On this day in 1941, Commonwealth forces and Free French forces invaded French Syria.
The campaign is remarkable for a variety of reasons, including the use of cavalry by both sides. The action was made necessary by legitimate British fears that Vichy would allow the Germans to occupy Syria, a threat made credible, if only from the Allied prospective, by the airborne invasion of Crete which had just occurred and by Vichy allowing the Luftwaffe airport rights in Syria. Indeed, the action had been proceeded by Royal Air Force strikes on French airfields and retaliatory French raids on British ones in Transjordan.
The campaign was short, but it was marked by notable French resistance to the Commonwealth invasion and a decline of an offer of German Luftwaffe assistance. The action overall is one of several that cast some legitimate doubt on the common concept of all Frenchmen being pro Ally at the time.
Surprisingly, the action did not result in a Vichy declaration of war against the United Kingdom and in fact Vichy's forces in Syria fairly rapidly fell in spite of their stout resistance. The British had battlefield superiority, but this required diversion of Commonwealth forces from Libya, where their loss was keenly felt.

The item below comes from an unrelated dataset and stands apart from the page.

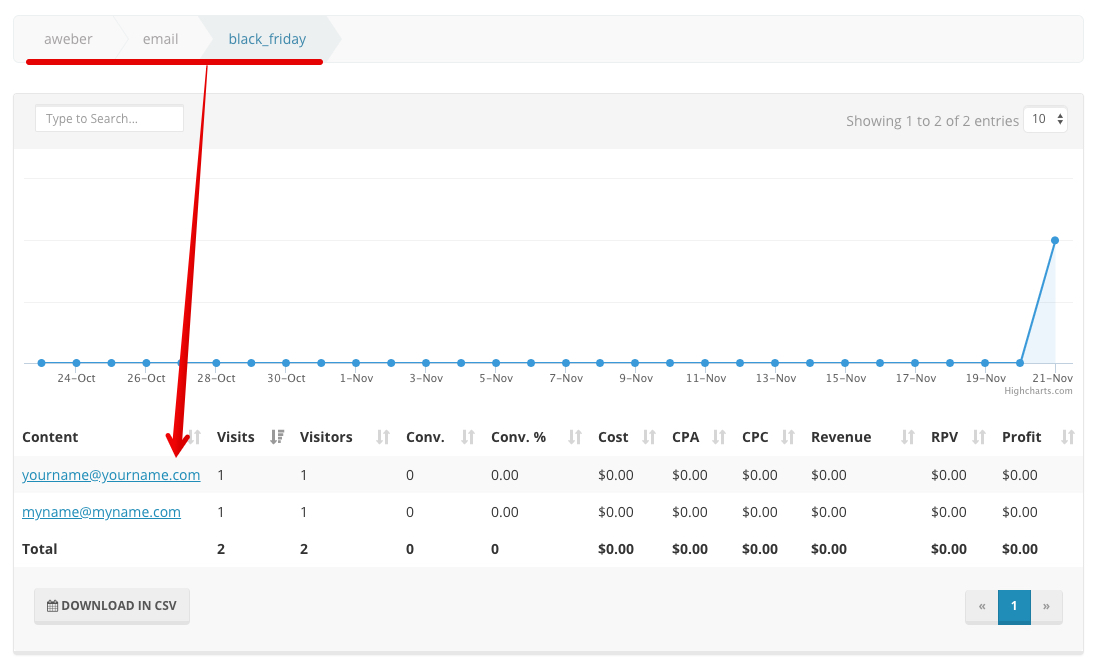1097x669 pixels.
Task: Sort by Conv. column arrows
Action: pyautogui.click(x=467, y=437)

The action also, however, saw the deployment of Free French forces in what might be regarded as a near civil war being fought, and really for the first time, in a French colony.

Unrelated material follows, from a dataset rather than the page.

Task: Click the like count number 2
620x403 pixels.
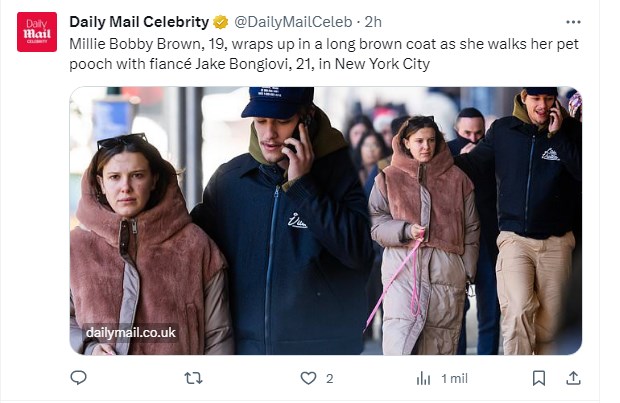Action: (x=329, y=379)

The Free French were given military administration of Syria and Lebanon following the Allied victory, something that more or less made it clear that the British at least were recognizing a rival claim to the governance of France. That administration, in keeping with the spirt of the age, recognized the independence of Lebanon and Syria, with Lebanon achieving a real measure of independence that Syria did not. Lebanon declared war on the Axis powers in 1943.

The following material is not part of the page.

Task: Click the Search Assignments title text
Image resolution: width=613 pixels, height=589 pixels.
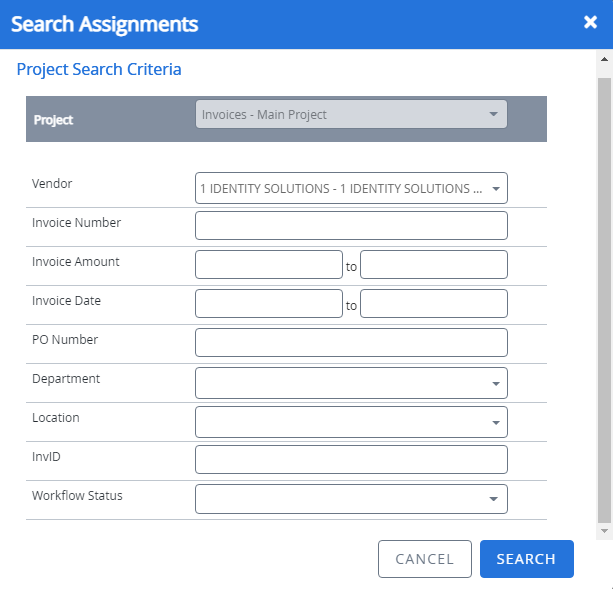Action: (x=104, y=24)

DeGaulle, who was effectively the head of the Free French state by the war's end, was not sympathetic to Syrian independence and as with Algeria, the end of the war brought on demands for immediate statehood. Demonstrations in Damascus turned violent in May, 1945 which resulted in French troops being deployed inside of Syria to quite the demonstrations. This didn't work and the British intervened with their troops having authorization to fire on the French if necessary, which it did not turn out to be, one of two instances of the British intervening in favor of a post war independence movement against a European colonial power (the other being in the Dutch East Indies). This ended with the French leaving and the British briefly staying, until they were able to withdraw.